Agricultural Sector and Marketing Reforms – eNAM, Model APMC Act, Eco Survey Reco, etc.

Promotion of nutri-cereals(Millet crop) in India

Note4Students

From UPSC perspective, the following things are important :

Prelims level : Cereals producer states in India

Mains level : Paper 3- Encouraging cereals production in India to deal with the health issue

Promotion of millet crops serves the dual purpose of securing health and supporting farmers. This article explains the strategy adopted by the government to achieve the same.

Millet crops in India

  • The three major millet crops currently growing in India are jowar (sorghum), bajra (pearl millet) and ragi (finger millet).
  • India also grows a rich array of bio-genetically diverse and indigenous varieties of “small millets” like kodo, kutki, chenna and sanwa.
  • Major producers include Rajasthan, Andhra Pradesh, Telangana, Karnataka, Tamil Nadu, Maharashtra, Gujarat and Haryana.

Advantages of millet cultivation

  • Millets are good for the soil, have shorter cultivation cycles and require less cost-intensive cultivation.
  • These unique features make millets suited for and resilient to India’s varied agro-climatic conditions.
  • Millets are not water or input-intensive, making them a sustainable strategy for addressing climate change and building resilient agri-food systems.

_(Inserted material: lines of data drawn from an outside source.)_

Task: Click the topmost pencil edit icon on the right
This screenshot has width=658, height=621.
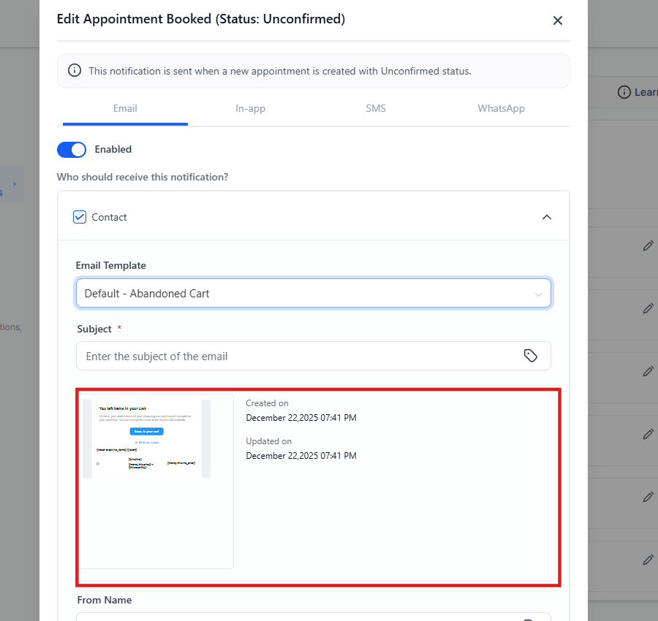Action: (x=648, y=246)
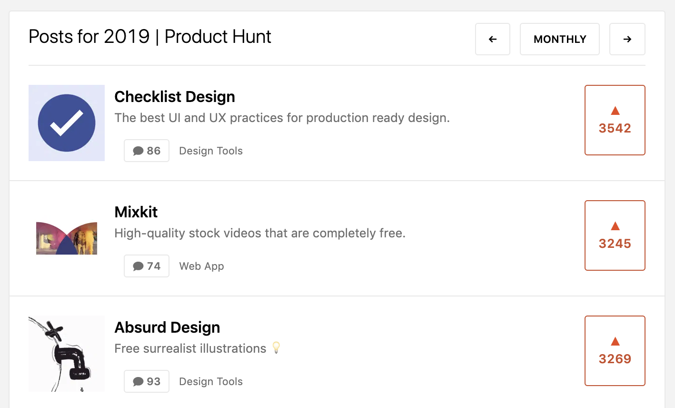This screenshot has width=675, height=408.
Task: Open the Checklist Design title link
Action: 175,97
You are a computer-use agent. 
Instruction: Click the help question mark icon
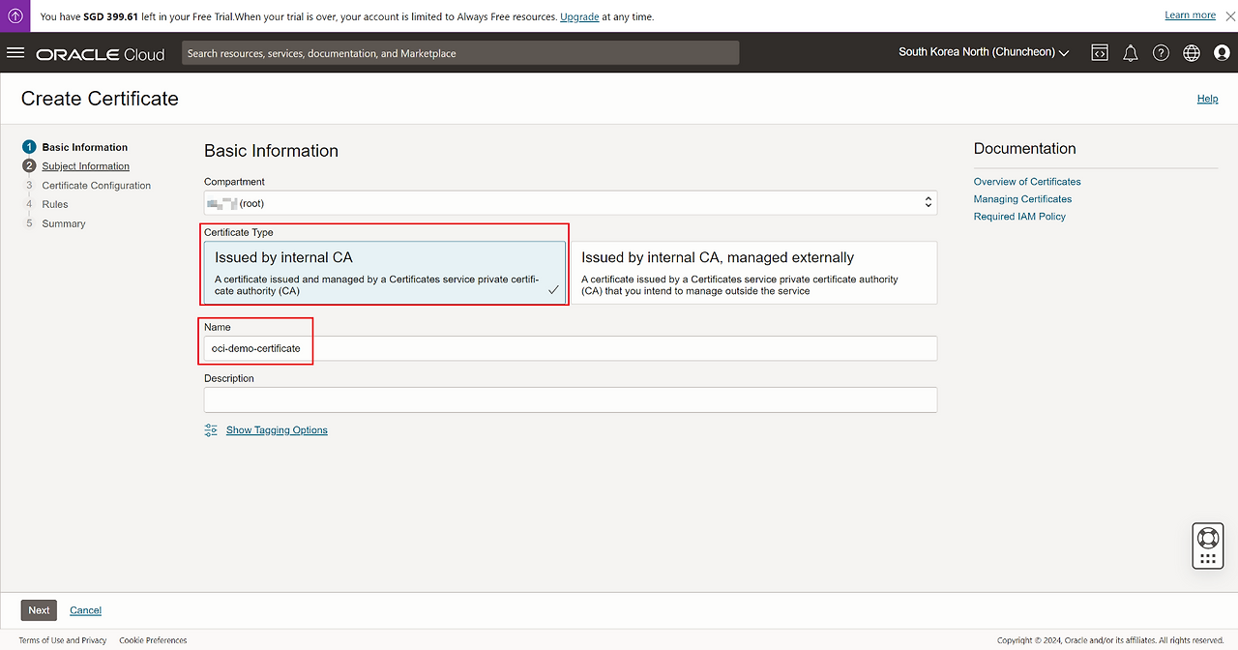(1161, 53)
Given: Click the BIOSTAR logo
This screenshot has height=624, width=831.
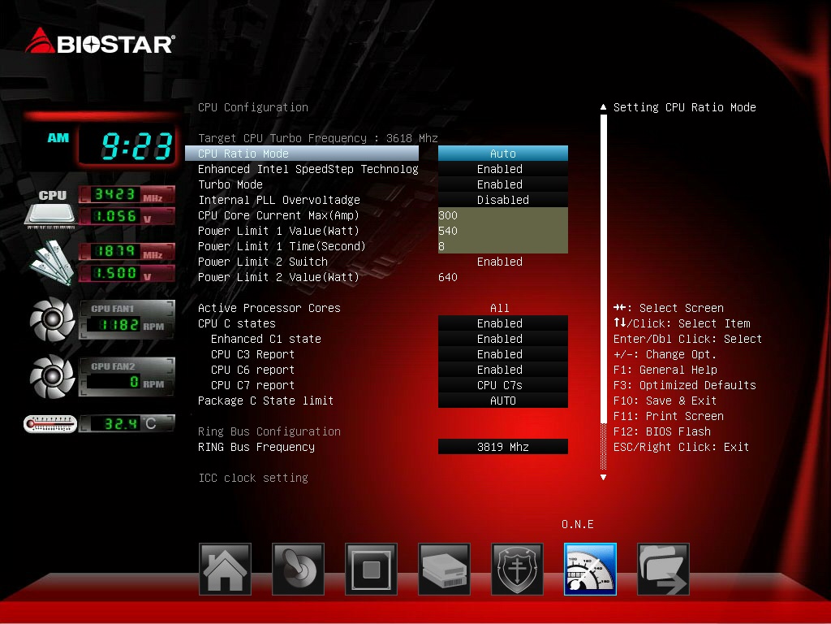Looking at the screenshot, I should [100, 41].
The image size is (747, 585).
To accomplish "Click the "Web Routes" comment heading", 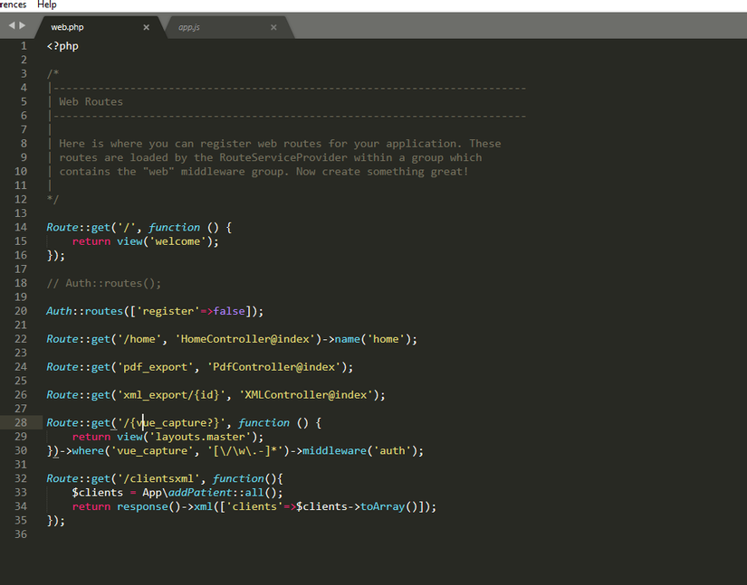I will pyautogui.click(x=91, y=102).
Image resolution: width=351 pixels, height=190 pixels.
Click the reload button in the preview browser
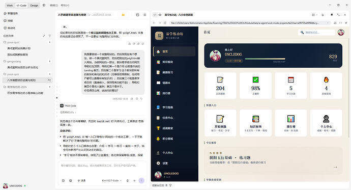[165, 23]
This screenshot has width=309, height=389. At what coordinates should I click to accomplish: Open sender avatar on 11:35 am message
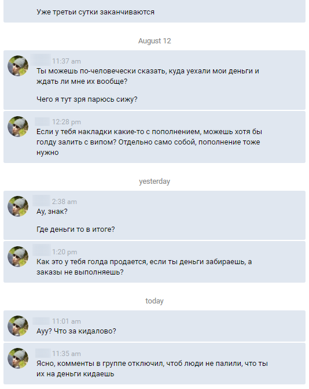pos(18,358)
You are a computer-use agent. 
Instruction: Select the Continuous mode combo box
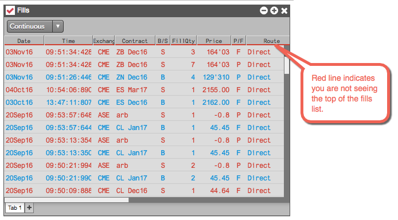click(x=35, y=26)
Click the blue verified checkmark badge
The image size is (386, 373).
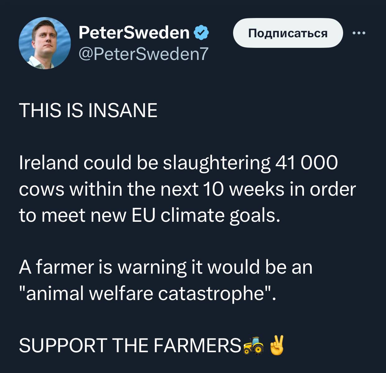tap(201, 33)
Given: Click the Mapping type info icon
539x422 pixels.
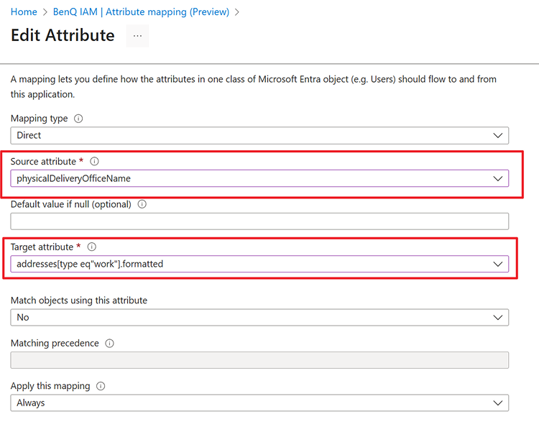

Reasons for decline in millet production in India

  • In the 1960s before the Green Revolution, millets were extensively grown and consumed in India.
  • With the Green Revolution, the focus, rightly so, shifted to food security and high-yielding varieties of wheat and rice.
  • An unintended consequence of this policy was the gradual decline in the production of millets.
  • Millets were increasingly seen as “poor person’s food”.
  • The cost incentives provided via MSPs also favoured a handful of staple grains.

Health issues related to refined food

  • Along with declining millet production, India saw a jump in consumer demand for ultra-processed and ready-to-eat products, which are high in sodium, sugar, trans-fats and even some carcinogens.
  • This demand was again met by highly-refined grains.
  • With the intense marketing of processed foods, even the rural population started perceiving mill-processed rice and wheat as more aspirational.
  • This has lead us to the double burden of mothers and children suffering from micronutrient deficiencies and the astounding prevalence of diabetes and obesity.

Strategy for promotion of nutri-cereals

1) Rebranding the cereals as nutri-cereals

  • The first strategy from a consumption and trade point of view was to re-brand coarse cereals/millets as nutri-cereals.
  • As of 2018-19, millet production had been extended to over 112 districts across 14 states.

2) Incentive through hiking MSP

  • Second, the government hiked the MSP of nutri-cereals, which came as a big price incentive for farmers.
  • From 2014-15 to 2020 MSPs for ragi has jumped by 113 per cent, by 72 per cent for bajra and by 71 per cent for jowar.
  • MSPs have been calculated so that the farmer is ensured at least a 50 per cent return on their cost of production.

3) Providing steady markets through inclusion in PDS

  • To provide a steady market for the produce, the Modi government included millets in the public distribution system.

4) Increasing area, production and yield

  • The Ministry of Agriculture & Farmers’ Welfare is running a Rs 600-crore scheme to increase the area, production and yield of nutri-cereals.
  • With a goal to match the cultivation of nutri-cereals with local topography and natural resources, the government is encouraging farmers to align their local cropping patterns to India’s diverse 127 agro-climatic zones.
  • Provision of seed kits and inputs to farmers, building value chains through Farmer Producer Organisations and supporting the marketability of nutri-cereals are some of the key interventions that have been put in place.

5) Intersection of agriculture and nutrition

  • The Ministry of Women and Child Development has been working at the intersection of agriculture and nutrition by -1) setting up nutri-gardens, 2) promoting research on the interlinkages between crop diversity and dietary diversity 3) running a behaviour change campaign to generate consumer demand for nutri-cereals.

Consider the question “What are the reasons for decline in the millet production in India? What are the steps taken by the government to encourage its production?”

Conclusion

As the government sets to achieve its agenda of a malnutrition-free India and doubling of farmers’ incomes, the promotion of the production and consumption of nutri-cereals seems to be a policy shift in the right direction.